DIRECTIVE: Render the lines below as a Markdown table with two columns, Row and Line. Number each row, and leave out any blank lines.

Records for locating displayed items:
** START **
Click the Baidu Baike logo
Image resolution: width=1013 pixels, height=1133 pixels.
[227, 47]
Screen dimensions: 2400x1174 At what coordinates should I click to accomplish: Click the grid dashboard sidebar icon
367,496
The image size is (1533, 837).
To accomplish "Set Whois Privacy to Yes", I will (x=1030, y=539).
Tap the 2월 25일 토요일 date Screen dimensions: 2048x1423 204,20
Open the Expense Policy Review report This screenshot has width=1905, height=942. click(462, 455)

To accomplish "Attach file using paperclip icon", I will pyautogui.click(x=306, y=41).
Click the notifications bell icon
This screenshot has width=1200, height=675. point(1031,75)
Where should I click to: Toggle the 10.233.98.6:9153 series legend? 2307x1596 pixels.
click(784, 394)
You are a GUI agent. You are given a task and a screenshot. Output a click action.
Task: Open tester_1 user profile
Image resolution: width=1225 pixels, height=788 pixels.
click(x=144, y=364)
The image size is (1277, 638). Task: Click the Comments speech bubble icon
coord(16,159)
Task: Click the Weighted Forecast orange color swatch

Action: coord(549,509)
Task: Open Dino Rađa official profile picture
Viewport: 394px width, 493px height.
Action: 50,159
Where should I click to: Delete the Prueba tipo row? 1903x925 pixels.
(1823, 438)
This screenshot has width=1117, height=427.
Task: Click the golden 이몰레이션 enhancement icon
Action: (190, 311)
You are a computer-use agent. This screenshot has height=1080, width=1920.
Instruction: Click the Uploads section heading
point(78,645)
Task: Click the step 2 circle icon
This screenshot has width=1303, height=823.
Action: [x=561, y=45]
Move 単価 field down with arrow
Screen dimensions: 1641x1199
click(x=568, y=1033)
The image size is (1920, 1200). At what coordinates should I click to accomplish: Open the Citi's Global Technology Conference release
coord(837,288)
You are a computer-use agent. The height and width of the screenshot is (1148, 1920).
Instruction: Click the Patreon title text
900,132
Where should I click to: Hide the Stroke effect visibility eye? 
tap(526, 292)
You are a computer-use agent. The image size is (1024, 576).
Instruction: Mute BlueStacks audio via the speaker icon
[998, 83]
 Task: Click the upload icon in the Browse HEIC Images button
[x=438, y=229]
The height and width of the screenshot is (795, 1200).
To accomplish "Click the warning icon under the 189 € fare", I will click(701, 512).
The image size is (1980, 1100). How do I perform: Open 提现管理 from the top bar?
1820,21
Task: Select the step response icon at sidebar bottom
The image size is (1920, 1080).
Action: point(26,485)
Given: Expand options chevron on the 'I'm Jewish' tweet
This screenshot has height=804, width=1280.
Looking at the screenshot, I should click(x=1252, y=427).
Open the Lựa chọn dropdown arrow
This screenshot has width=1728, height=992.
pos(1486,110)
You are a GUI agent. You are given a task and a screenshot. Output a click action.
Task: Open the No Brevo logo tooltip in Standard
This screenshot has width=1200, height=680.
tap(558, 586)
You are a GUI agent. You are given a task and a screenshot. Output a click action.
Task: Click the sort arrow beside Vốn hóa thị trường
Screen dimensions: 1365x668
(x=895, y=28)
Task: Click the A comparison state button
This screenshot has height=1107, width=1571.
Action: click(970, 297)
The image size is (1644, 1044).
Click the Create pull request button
** END **
TASK RESULT:
| Row | Line |
|---|---|
| 1 | Click the Baidu Baike logo |
| 2 | Image resolution: width=1013 pixels, height=1133 pixels. |
| 3 | [227, 47] |
| 4 | Screen dimensions: 2400x1174 At what coordinates should I click to accomplish: Click the grid dashboard sidebar icon |
| 5 | 367,496 |
| 6 | The image size is (1533, 837). |
| 7 | To accomplish "Set Whois Privacy to Yes", I will (x=1030, y=539). |
| 8 | Tap the 2월 25일 토요일 date Screen dimensions: 2048x1423 204,20 |
| 9 | Open the Expense Policy Review report This screenshot has width=1905, height=942. click(462, 455) |
| 10 | To accomplish "Attach file using paperclip icon", I will pyautogui.click(x=306, y=41). |
| 11 | Click the notifications bell icon |
| 12 | This screenshot has width=1200, height=675. point(1031,75) |
| 13 | Where should I click to: Toggle the 10.233.98.6:9153 series legend? 2307x1596 pixels. |
| 14 | click(784, 394) |
| 15 | You are a GUI agent. You are given a task and a screenshot. Output a click action. |
| 16 | Task: Open tester_1 user profile |
| 17 | Image resolution: width=1225 pixels, height=788 pixels. |
| 18 | click(x=144, y=364) |
| 19 | The image size is (1277, 638). Task: Click the Comments speech bubble icon |
| 20 | coord(16,159) |
| 21 | Task: Click the Weighted Forecast orange color swatch |
| 22 | Action: coord(549,509) |
| 23 | Task: Open Dino Rađa official profile picture |
| 24 | Viewport: 394px width, 493px height. |
| 25 | Action: 50,159 |
| 26 | Where should I click to: Delete the Prueba tipo row? 1903x925 pixels. |
| 27 | (1823, 438) |
| 28 | This screenshot has width=1117, height=427. |
| 29 | Task: Click the golden 이몰레이션 enhancement icon |
| 30 | Action: (190, 311) |
| 31 | You are a computer-use agent. This screenshot has height=1080, width=1920. |
| 32 | Instruction: Click the Uploads section heading |
| 33 | point(78,645) |
| 34 | Task: Click the step 2 circle icon |
| 35 | This screenshot has width=1303, height=823. |
| 36 | Action: [x=561, y=45] |
| 37 | Move 単価 field down with arrow |
| 38 | Screen dimensions: 1641x1199 |
| 39 | click(x=568, y=1033) |
| 40 | The image size is (1920, 1200). At what coordinates should I click to accomplish: Open the Citi's Global Technology Conference release |
| 41 | coord(837,288) |
| 42 | You are a computer-use agent. The height and width of the screenshot is (1148, 1920). |
| 43 | Instruction: Click the Patreon title text |
| 44 | 900,132 |
| 45 | Where should I click to: Hide the Stroke effect visibility eye?  |
| 46 | tap(526, 292) |
| 47 | You are a computer-use agent. The image size is (1024, 576). |
| 48 | Instruction: Mute BlueStacks audio via the speaker icon |
| 49 | [998, 83] |
| 50 |  Task: Click the upload icon in the Browse HEIC Images button |
| 51 | [x=438, y=229] |
| 52 | The height and width of the screenshot is (795, 1200). |
| 53 | To accomplish "Click the warning icon under the 189 € fare", I will click(701, 512). |
| 54 | The image size is (1980, 1100). How do I perform: Open 提现管理 from the top bar? |
| 55 | 1820,21 |
| 56 | Task: Select the step response icon at sidebar bottom |
| 57 | The image size is (1920, 1080). |
| 58 | Action: point(26,485) |
| 59 | Given: Expand options chevron on the 'I'm Jewish' tweet |
| 60 | This screenshot has height=804, width=1280. |
| 61 | Looking at the screenshot, I should click(x=1252, y=427). |
| 62 | Open the Lựa chọn dropdown arrow |
| 63 | This screenshot has width=1728, height=992. |
| 64 | pos(1486,110) |
| 65 | You are a GUI agent. You are given a task and a screenshot. Output a click action. |
| 66 | Task: Open the No Brevo logo tooltip in Standard |
| 67 | This screenshot has width=1200, height=680. |
| 68 | tap(558, 586) |
| 69 | You are a GUI agent. You are given a task and a screenshot. Output a click action. |
| 70 | Task: Click the sort arrow beside Vốn hóa thị trường |
| 71 | Screen dimensions: 1365x668 |
| 72 | (x=895, y=28) |
| 73 | Task: Click the A comparison state button |
| 74 | This screenshot has height=1107, width=1571. |
| 75 | Action: click(970, 297) |
| 76 | The image size is (1644, 1044). |
| 77 | Click the Create pull request button |